* _Consigne_
Remplacez « screenshot » par « image » dans les lignes qui vont de celle contenant « has height=548, width=808. » jusqu'à celle contenant « In order to », les deux incluses, sans rien modifier d'autre. Laissez les images de côté dans votre réponse, s'il vous plaît.

* _Données disponibles_
☆ ☆ ☆ ☆

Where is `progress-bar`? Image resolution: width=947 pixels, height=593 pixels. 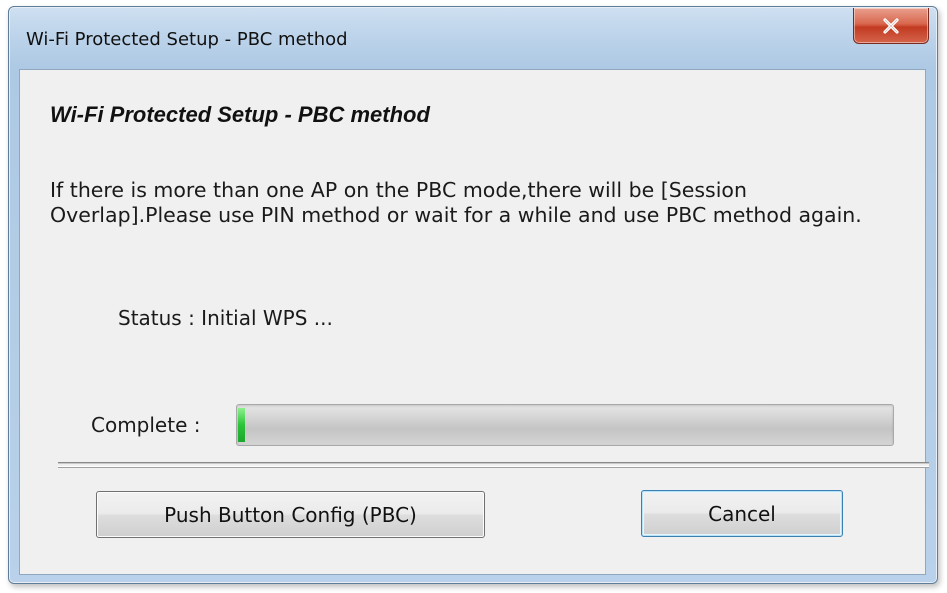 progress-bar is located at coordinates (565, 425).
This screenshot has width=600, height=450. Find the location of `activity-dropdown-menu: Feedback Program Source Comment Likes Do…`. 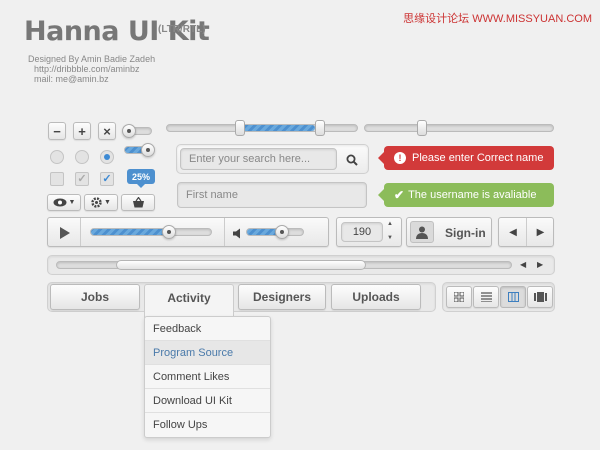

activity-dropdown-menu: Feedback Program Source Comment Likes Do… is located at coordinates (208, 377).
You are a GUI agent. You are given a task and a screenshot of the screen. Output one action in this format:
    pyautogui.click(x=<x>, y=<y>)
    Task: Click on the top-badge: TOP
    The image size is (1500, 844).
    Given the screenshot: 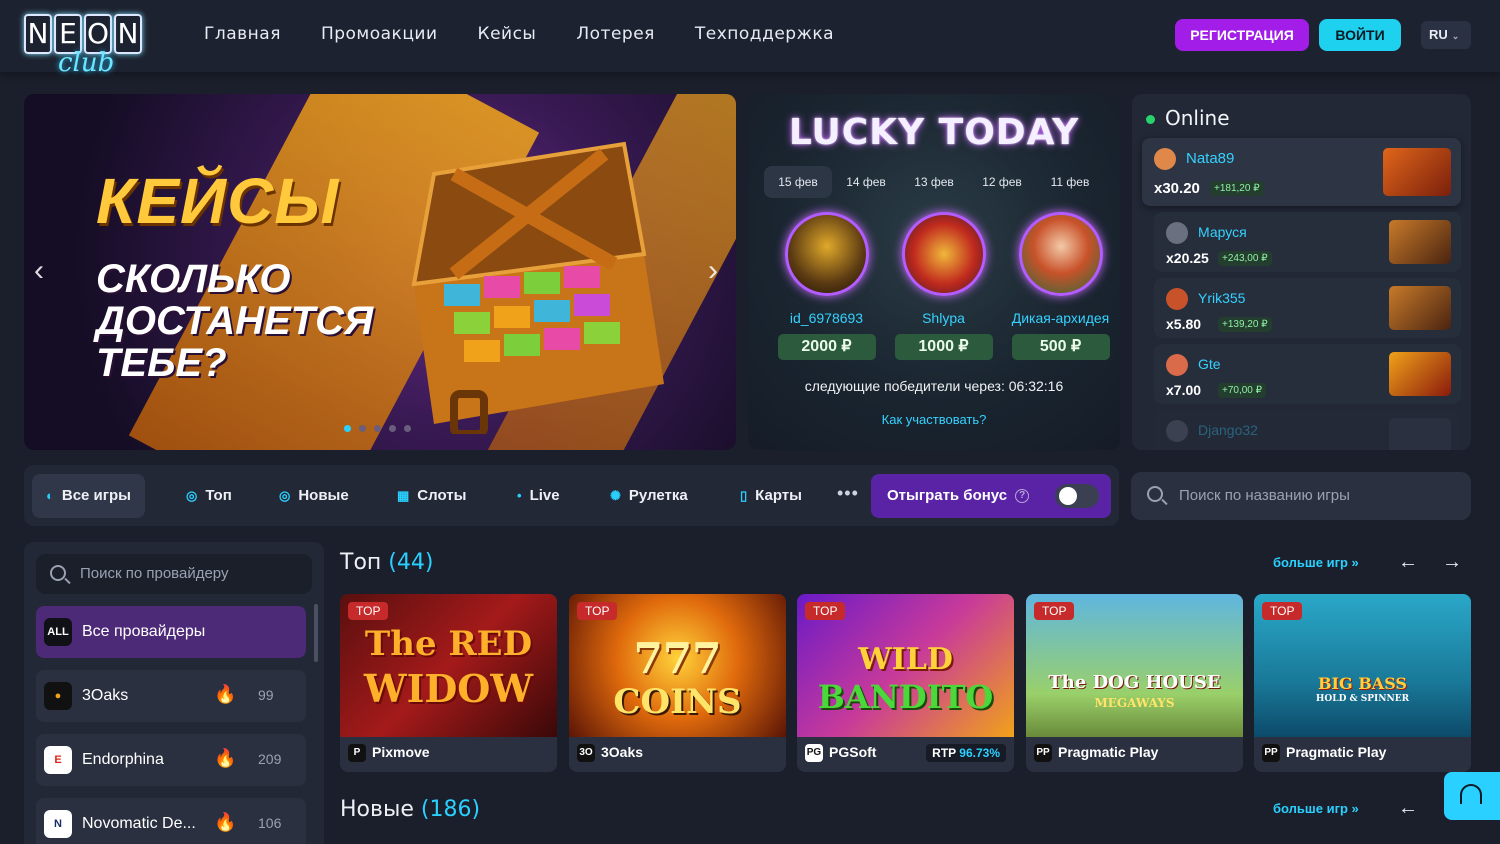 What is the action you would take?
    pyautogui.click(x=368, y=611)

☆ ☆ ☆ ☆

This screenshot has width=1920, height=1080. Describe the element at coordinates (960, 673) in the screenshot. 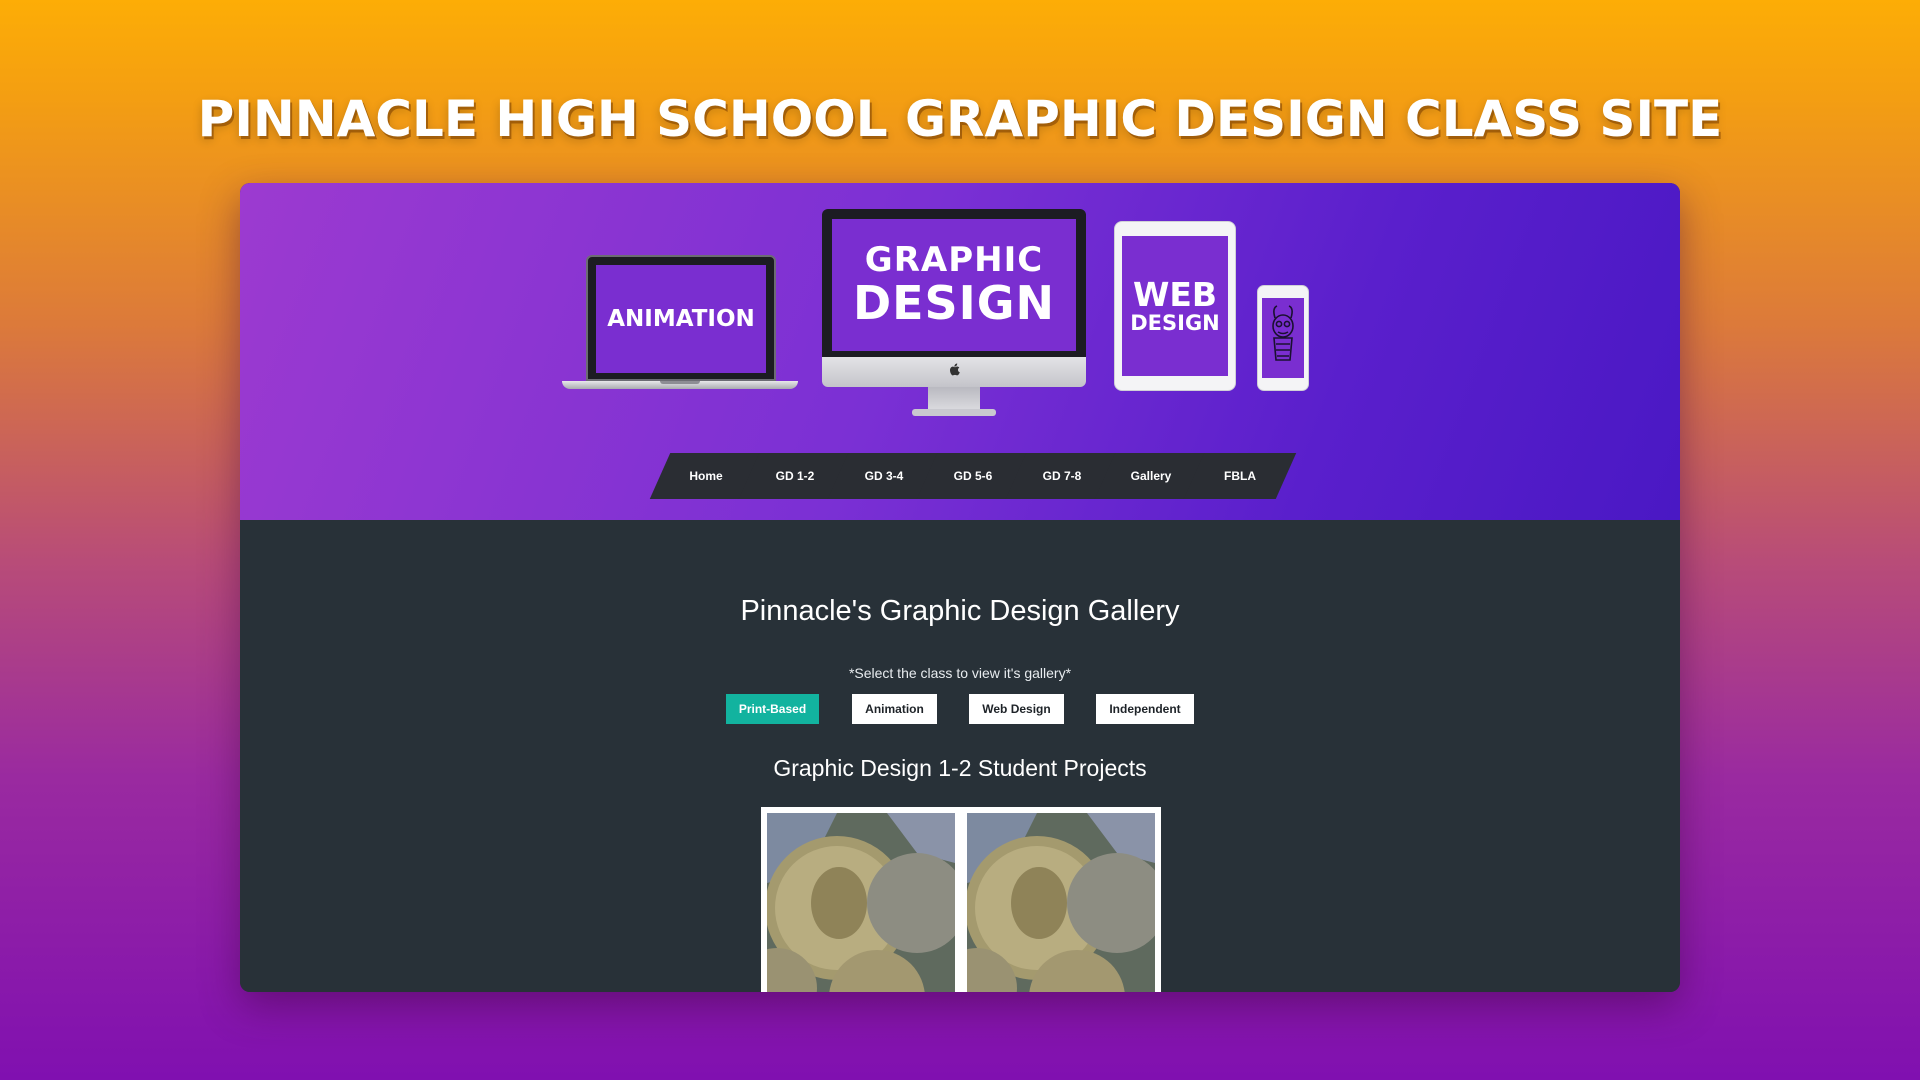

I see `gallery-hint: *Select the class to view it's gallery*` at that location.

☆ ☆ ☆ ☆

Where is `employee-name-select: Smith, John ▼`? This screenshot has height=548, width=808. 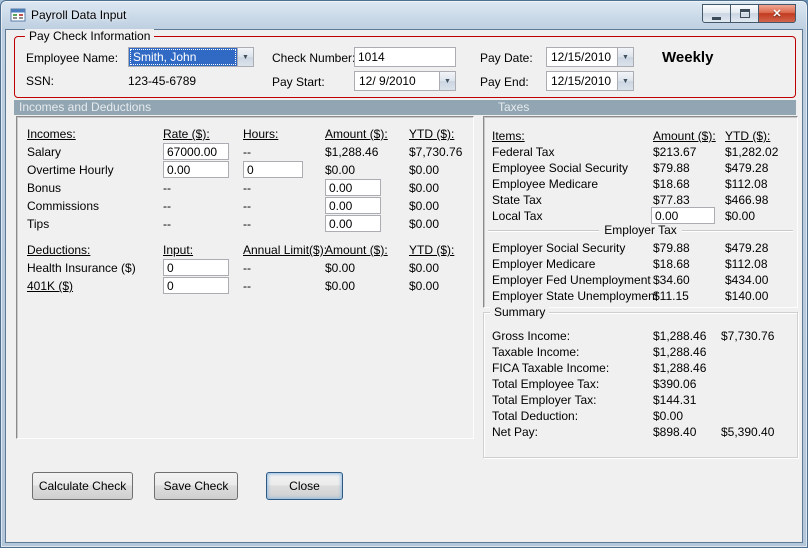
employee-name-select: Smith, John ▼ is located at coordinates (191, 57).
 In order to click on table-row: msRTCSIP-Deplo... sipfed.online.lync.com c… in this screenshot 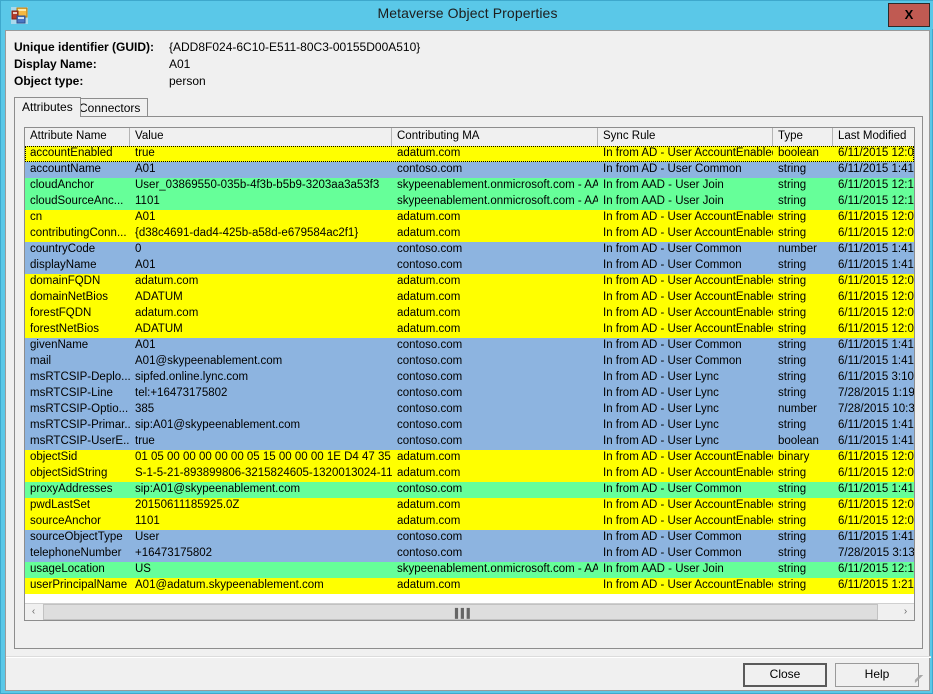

☆ ☆ ☆ ☆

* _Corrigé_
Where is `employee-name-select: Smith, John ▼`? This image has height=548, width=808. 
employee-name-select: Smith, John ▼ is located at coordinates (191, 57).
 In order to click on table-row: msRTCSIP-Deplo... sipfed.online.lync.com c… in this image 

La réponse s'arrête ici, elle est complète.